Study text>
━━━━━━━━━━━━━━━━
Customer Stories

Cul+ure Collective Switches to the Ghost Kitchen Model with Help from Bbot

Lee Arbel
VP of Customer Experience

Situated in Asbury Park, New Jersey, Cul+ure Collective’s brand of hospitality draws inspiration from the world travels of owner Antony Bustamante, yet remains rooted in the charm of a coastal Garden State town.

Like other restaurants that switched to delivery-focused models amid the Covid-19 outbreak and subsequent lockdown, Cul+ure Collective found itself making significant changes to its menu and the utilization of its space.

In March, Chris Viola started testing the menus of his three restaurants —now all under the Cul+ure Collective brand— to better understand what foods were more suited for delivery and pickup. He and his team of experts realized early on that items like tacos didn’t fare well after a 30-minute journey, though other Mexican-inspired menu items did. So they got creative to offer their neighborhood their innovative and delicious offerings.

Cul+ture Collective Tacos

Another delivery-friendly cuisine: Middle Eastern.
━━━━━━━━━━━━━━━━
Given information>
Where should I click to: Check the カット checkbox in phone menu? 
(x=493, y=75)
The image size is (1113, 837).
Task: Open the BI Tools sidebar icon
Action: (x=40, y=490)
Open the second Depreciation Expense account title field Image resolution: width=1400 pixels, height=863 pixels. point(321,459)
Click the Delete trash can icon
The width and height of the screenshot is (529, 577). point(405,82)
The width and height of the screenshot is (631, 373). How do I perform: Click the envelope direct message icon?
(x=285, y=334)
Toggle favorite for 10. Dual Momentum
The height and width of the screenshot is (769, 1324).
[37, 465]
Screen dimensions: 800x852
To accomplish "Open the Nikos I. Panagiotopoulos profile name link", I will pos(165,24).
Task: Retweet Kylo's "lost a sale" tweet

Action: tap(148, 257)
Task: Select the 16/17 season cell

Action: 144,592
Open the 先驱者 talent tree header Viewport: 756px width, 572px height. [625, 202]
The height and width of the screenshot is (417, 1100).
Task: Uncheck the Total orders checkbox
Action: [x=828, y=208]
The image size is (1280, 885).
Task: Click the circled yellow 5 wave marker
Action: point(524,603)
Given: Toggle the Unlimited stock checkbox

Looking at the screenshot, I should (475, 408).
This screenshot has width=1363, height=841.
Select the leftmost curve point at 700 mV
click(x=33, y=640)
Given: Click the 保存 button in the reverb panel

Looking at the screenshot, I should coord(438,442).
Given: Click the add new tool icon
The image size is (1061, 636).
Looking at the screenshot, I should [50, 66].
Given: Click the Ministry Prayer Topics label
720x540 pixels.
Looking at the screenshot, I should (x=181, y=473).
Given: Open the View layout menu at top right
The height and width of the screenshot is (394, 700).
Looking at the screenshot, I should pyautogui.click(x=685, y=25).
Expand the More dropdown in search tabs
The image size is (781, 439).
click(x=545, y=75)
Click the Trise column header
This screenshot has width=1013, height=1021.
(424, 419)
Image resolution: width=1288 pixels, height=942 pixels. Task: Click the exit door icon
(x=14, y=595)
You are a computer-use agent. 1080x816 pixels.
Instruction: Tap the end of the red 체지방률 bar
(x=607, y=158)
━━━━━━━━━━━━━━━━
What this exercise asks>
A: Copy the Cul+ure Collective story from "Situated in Asbury" up to and including "and delicious offerings.", swapping "coastal" for "seaside".
B: Extend the Cul+ure Collective story by continuing it after its last line.
The records come from a separate source.

Responses for each task>
A:
Situated in Asbury Park, New Jersey, Cul+ure Collective’s brand of hospitality draws inspiration from the world travels of owner Antony Bustamante, yet remains rooted in the charm of a seaside Garden State town.

Like other restaurants that switched to delivery-focused models amid the Covid-19 outbreak and subsequent lockdown, Cul+ure Collective found itself making significant changes to its menu and the utilization of its space.

In March, Chris Viola started testing the menus of his three restaurants —now all under the Cul+ure Collective brand— to better understand what foods were more suited for delivery and pickup. He and his team of experts realized early on that items like tacos didn’t fare well after a 30-minute journey, though other Mexican-inspired menu items did. So they got creative to offer their neighborhood their innovative and delicious offerings.

B:
With roots in Lebanon, Chris Viola told us how their chefs used to make the classic Mediterranean garlic sauce from scratch for sit-down guests.

As part of a transition to the ghost kitchen format, the newly formed Cul+ure Collective began to work the 3 existing restaurant brands out of one kitchen. A 4th ghost kitchen concept was soon born.

There is a certain sense of freedom that comes with options. People love variety.

Few of us could imagine eating the same few foods for our entire lives.

Leveraging Bbot’s online menu platform, Cul+ure Collective added all of their brands, Reyla, Barrio Costero, and Cul+ure Market, to a single ordering experience for customers. Doing so has brought a significant return on investment, where the average check is now roughly 20% greater than before the merge.

It looks like that at-home-Friday-date-night just got better -- you can have nachos as an appetizer with a Modelo Especial on the side, shawarma for the entree with a chocolate negroni, and churros for dessert. They even have an affordable ‘Date Night’ special that comes with a choice of wine or rose or beer, hummus, choice of a bite, choice of 2 entrees, and an Israeli salad.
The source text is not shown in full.